When I got home from work, some googling was in order to learn more about the dish I’d eaten and figure out whether porchetta was something I might be able to make myself.

Traditional porchetta is apparently made from deboned pork, rolled with meat, fat, skin and layers of garlic, rosemary, fennel-studded stuffing (herb and stuffing preferences vary from family to family in Italy), then roasted at high heat over wood.

I also learned that porchetta is often served as a whole roast, although sandwiches are increasingly popular, at least in the U.S., and provolone as a porchetta sandwich ingredient is somehow controversial. Capri’s incorporation of provolone, fresh leaf lettuce, and thin-sliced tomatoes didn’t bother me, nor did the eggplant omission. At $6.85 for the Antony, the generous serving of pork on the 8” baguette was the clear star of the dish for me, but we now how picky downtown lunch buyers can be if they don’t think they’re getting enough “stuff” for their money.

If you care to lay out more than $100, you can order one of these lovelies from Porchetta Primata, which partners with an artisanal pork farm in Kentucky; some can be mail-ordered through Costco.
The New York Times says, yes, you can make porchetta at home, offering a recipe adapted from Olives and Oranges, a cookbook written by the chefs of NYC’s Porchetta restaurant. Esquire has published a Batali recipe, Anne Burrell has one on the FoodTV website, and I found yet another one from a globe-trotting blogger here.

While I don’t see myself springing for the mail-order option anytime soon, I’ve added trying my hand at porchetta to my lengthy culinary to do list.

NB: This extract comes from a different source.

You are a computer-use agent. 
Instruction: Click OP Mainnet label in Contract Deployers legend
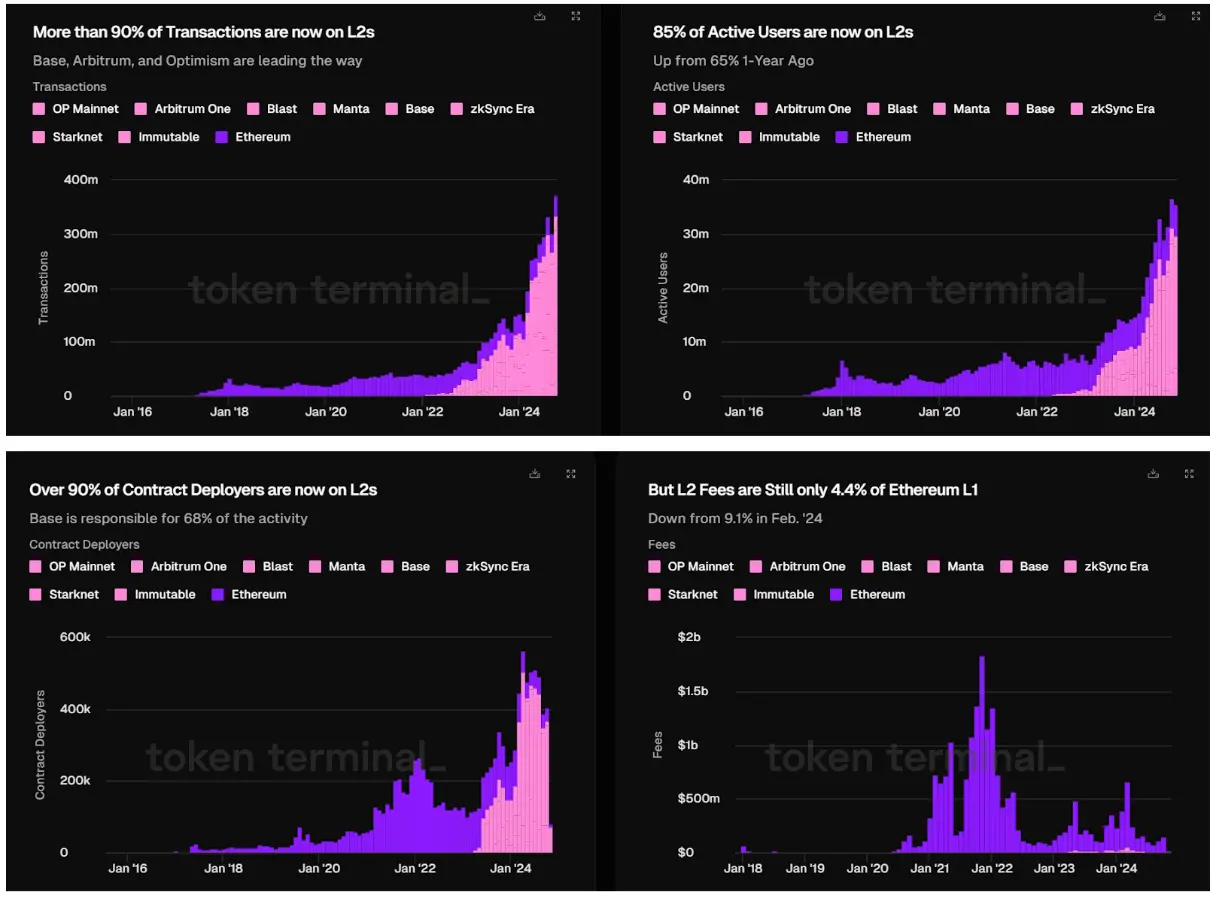tap(83, 566)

Even if I go with a more modest adaptation of this Italian classic, it is still likely to knock the socks off most of my previous roast pork attempts. And until I get around to preparing it myself, the next time I pick up lunch at Capri Tavola Calda, I think I’ll add a note to the suggestion box sitting next to the cash register: “More porchetta, please.”

Happy Easter weekend to all. May you be blessed with warm spring weather, a bountiful table, and the company of good friends/family to share it with. I’ll be back next week and am looking forward to checking out the new entries in The Karmic Kitchen’s Dim Sum Sunday – PEEPS, Part II.


LaDivaCucina said...

Oh dear, you really got it bad for the porchetta, dontcha, eggy?! $100 is a lotta clams to lay out, I think you could pull it off yourself with your mad kitchen skills?

I'm up for peeps DSS, happy Spring!

Sharon Rudd said...

Yeah, I got it bad for porchetta. Definitely must try some version at home. Your DSS Peeps post is too hilarious - especially "deconstructed Peeps." Happy Easter, Spring, and DSS!

Heff said...

The pig looks excellent, lol !

You look like a force to be reckoned with in the kitchen !

Sharon Rudd said...

Thanks, Heff. When I found out my culinary "partners in crime" had given up another invite to pitch in, I realized there is no going back. So Team Eggplant is definitely "in" for the Lobster "Culinary Smackdown." If nothing else, we'll have fun and eat well :)

Big Shamu said...

You don't know how much I needed this after two full weeks of Peeps.

Hello Little Piggy.

Sharon Rudd said...

Bwaaaaaaaaahahahah. Yes, time to move on from the Peeps :)

LaDivaCucina said...

Oh yeah, I just HAD to come back and look at crunchy little piggy again!!! Going shopping soon, f*ck lobster, I'm feeling porky now!